### Dataset:
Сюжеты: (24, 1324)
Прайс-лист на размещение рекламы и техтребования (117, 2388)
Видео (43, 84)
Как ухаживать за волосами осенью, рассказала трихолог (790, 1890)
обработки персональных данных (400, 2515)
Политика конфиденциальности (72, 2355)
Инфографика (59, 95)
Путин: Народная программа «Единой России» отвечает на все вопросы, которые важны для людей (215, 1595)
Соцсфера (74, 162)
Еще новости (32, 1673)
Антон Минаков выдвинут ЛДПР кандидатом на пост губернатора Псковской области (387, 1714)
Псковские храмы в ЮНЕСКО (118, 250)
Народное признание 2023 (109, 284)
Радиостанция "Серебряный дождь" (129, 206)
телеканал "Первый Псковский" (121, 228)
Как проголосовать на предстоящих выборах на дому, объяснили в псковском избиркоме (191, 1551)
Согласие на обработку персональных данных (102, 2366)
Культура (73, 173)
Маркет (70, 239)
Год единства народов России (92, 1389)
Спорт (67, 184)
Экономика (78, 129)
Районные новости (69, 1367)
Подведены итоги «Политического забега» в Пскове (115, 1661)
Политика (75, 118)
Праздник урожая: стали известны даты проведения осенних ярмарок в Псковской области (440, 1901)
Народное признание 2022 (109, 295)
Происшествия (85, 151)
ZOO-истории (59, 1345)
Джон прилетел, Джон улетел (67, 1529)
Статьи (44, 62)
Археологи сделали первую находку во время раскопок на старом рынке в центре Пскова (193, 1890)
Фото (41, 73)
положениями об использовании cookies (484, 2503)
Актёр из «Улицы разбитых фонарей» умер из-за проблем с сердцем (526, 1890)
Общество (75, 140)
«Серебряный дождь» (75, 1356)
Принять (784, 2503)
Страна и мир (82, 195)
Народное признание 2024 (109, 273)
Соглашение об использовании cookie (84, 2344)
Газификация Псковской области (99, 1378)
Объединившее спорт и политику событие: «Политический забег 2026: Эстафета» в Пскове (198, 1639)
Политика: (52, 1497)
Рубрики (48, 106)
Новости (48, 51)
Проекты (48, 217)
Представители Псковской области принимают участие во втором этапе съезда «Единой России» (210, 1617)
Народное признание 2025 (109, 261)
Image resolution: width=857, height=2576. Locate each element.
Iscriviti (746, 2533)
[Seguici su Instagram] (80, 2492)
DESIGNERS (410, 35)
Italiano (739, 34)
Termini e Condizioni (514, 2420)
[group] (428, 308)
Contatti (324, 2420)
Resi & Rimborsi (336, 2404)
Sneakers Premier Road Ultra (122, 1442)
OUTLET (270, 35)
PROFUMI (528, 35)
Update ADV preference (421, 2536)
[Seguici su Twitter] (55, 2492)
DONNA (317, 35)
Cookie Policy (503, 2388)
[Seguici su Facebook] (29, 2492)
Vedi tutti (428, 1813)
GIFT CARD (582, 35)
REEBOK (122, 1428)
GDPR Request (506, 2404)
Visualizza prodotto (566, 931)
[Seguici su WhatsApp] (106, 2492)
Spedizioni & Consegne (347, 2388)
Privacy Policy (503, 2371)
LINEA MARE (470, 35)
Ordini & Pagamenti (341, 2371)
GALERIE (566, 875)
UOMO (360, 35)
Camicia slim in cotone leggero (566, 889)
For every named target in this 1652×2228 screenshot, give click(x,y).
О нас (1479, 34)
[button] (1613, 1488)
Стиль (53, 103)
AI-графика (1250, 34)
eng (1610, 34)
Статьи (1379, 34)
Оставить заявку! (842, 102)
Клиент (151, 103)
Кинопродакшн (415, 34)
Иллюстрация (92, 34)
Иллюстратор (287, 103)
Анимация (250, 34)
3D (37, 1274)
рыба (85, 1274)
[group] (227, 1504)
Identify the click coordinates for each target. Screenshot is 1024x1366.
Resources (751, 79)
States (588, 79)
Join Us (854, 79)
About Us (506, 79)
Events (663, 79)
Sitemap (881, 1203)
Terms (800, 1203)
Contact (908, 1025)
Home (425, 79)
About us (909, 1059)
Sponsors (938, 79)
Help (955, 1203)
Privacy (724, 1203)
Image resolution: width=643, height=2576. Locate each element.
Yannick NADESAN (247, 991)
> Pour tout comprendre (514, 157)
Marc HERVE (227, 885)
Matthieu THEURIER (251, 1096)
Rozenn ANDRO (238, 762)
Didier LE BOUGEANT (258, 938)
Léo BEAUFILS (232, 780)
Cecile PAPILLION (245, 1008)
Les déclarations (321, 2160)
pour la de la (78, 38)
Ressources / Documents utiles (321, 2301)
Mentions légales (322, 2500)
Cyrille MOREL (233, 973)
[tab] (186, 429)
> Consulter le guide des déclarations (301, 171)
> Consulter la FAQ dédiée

### Task to complete:
Starting at the first line of the records above, please copy each line exactly until you reach the line containing "Культура (73, 173)". Include that line and stop there.

### Result of the exercise:
Сюжеты: (24, 1324)
Прайс-лист на размещение рекламы и техтребования (117, 2388)
Видео (43, 84)
Как ухаживать за волосами осенью, рассказала трихолог (790, 1890)
обработки персональных данных (400, 2515)
Политика конфиденциальности (72, 2355)
Инфографика (59, 95)
Путин: Народная программа «Единой России» отвечает на все вопросы, которые важны для людей (215, 1595)
Соцсфера (74, 162)
Еще новости (32, 1673)
Антон Минаков выдвинут ЛДПР кандидатом на пост губернатора Псковской области (387, 1714)
Псковские храмы в ЮНЕСКО (118, 250)
Народное признание 2023 (109, 284)
Радиостанция "Серебряный дождь" (129, 206)
телеканал "Первый Псковский" (121, 228)
Как проголосовать на предстоящих выборах на дому, объяснили в псковском избиркоме (191, 1551)
Согласие на обработку персональных данных (102, 2366)
Культура (73, 173)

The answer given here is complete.